Colossi del sax

Roscoe Mitchell e Darius Jones illuminano Metastasio Jazz 2013

Foto Peter Gannushkin
Foto Peter Gannushkin
Recensione
jazz
Metastasio Jazz Prato
04 Febbraio 2013
Una celebrazione del sassofono. Nel proporre, dopo Roscoe Mitchell in solo, un set con il trio di Darius Jones – giovane altista da Richmond al suo primo tour europeo - qualche rischio ci stava. È stato bello passare dal dubbio alla consacrazione di uno dei concerti più travolgenti della storia della rassegna pratese. Mitchell sul palco del Fabbricone fa esplodere alto e soprano: irrefrenabile ricerca timbrica, straniante gamma sonora, fraseggio aspro ma anche poetico, trascinano in una catarsi dove la respirazione circolare non è più solo mezzo tecnico ma diviene pura comunicazione. L’esplorazione sistematica e rituale di ogni possibilità strumentale trascina il musicista di Chicago in un vortice astratto, sempre coerente ad una visione polifonica e contemporanea, dove schegge sonore si frantumano, si rincorrono in sequenze a velocità impossibili. La storia del jazz dentro uno strumento. Suonare dopo Mitchell potrebbe rappresentare un problema per un giovane sassofonista, ma non per Jones. Già dalla prima nota si capisce che siamo di fronte non solo ad un vero talento, ma anche ad una personalità musicale ben definita. Stile narrativo ondulato, sinuoso, suono caldo, lirico, puro, senza compromessi. Densa vocalità urbana che tende a drammatizzare, radicalizzare le ambientazioni sonore, Jones non concede nulla nel suo rigore formale avvolgente. Una bruciante spinta interiore che lo porta a inoltrarsi in rischiose trame, ma anche ad aprirsi a pulsanti citazioni R&B, le radici.
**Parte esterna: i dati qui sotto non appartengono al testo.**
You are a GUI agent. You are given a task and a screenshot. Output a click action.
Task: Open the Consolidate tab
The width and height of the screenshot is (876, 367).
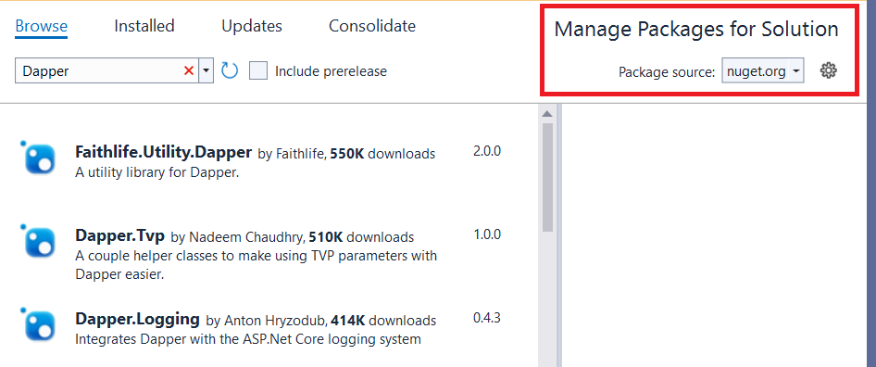pos(372,26)
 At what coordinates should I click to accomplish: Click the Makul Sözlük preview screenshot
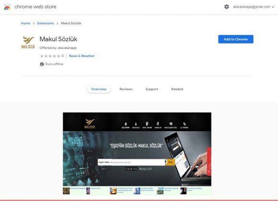pos(137,156)
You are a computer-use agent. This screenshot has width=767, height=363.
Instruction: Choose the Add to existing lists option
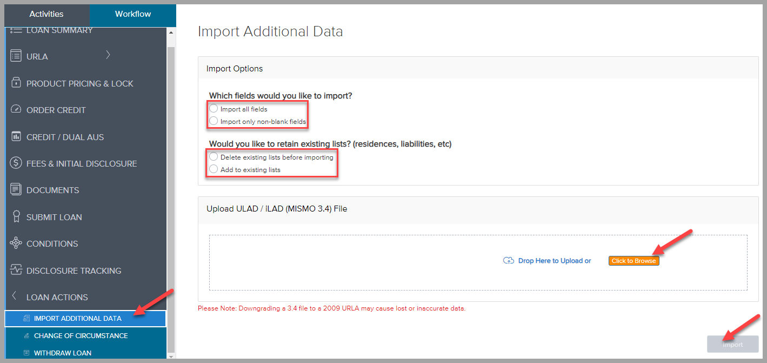pos(214,169)
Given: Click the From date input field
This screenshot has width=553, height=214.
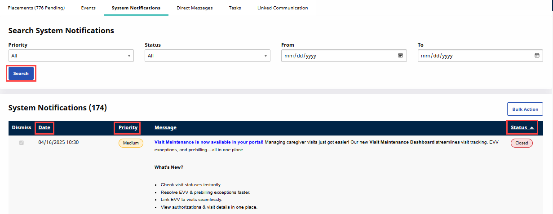Looking at the screenshot, I should (337, 56).
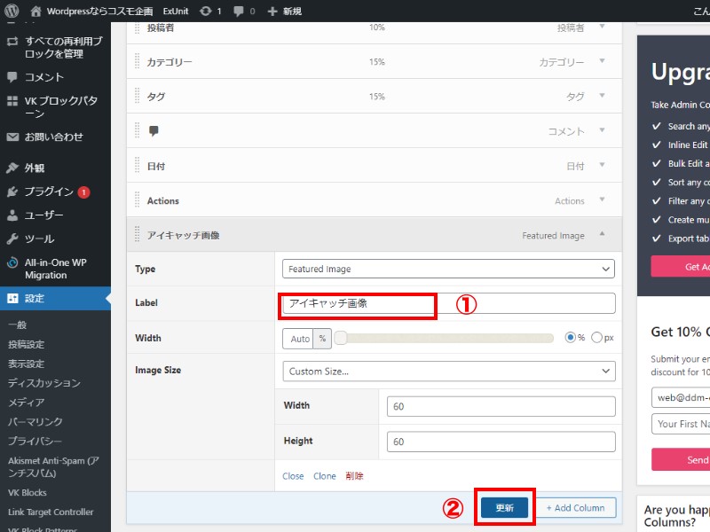Click the WordPress logo icon

tap(12, 11)
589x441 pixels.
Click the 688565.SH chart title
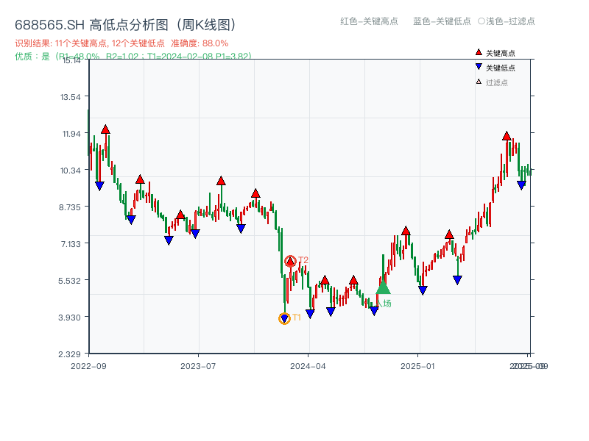pyautogui.click(x=49, y=23)
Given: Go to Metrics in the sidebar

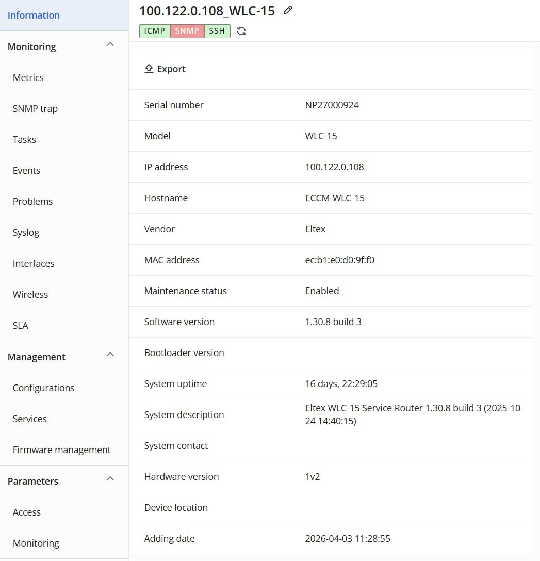Looking at the screenshot, I should coord(28,78).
Ma i “Big Gurl” sono anche il contrabbasso di Adam Lane e la batteria di Jason Nazary: due eccellenti compagni di viaggio che navigano creativi con il leader tra le onde più spumeggianti del jazz d’oggi.

Interpreti: Roscoe Mitchell – sax alto e soprano; Darius Jones “Big Gurl” trio: D. Jones - alto; Adam Lane - contrabbasso; Jason Nazary - batteria.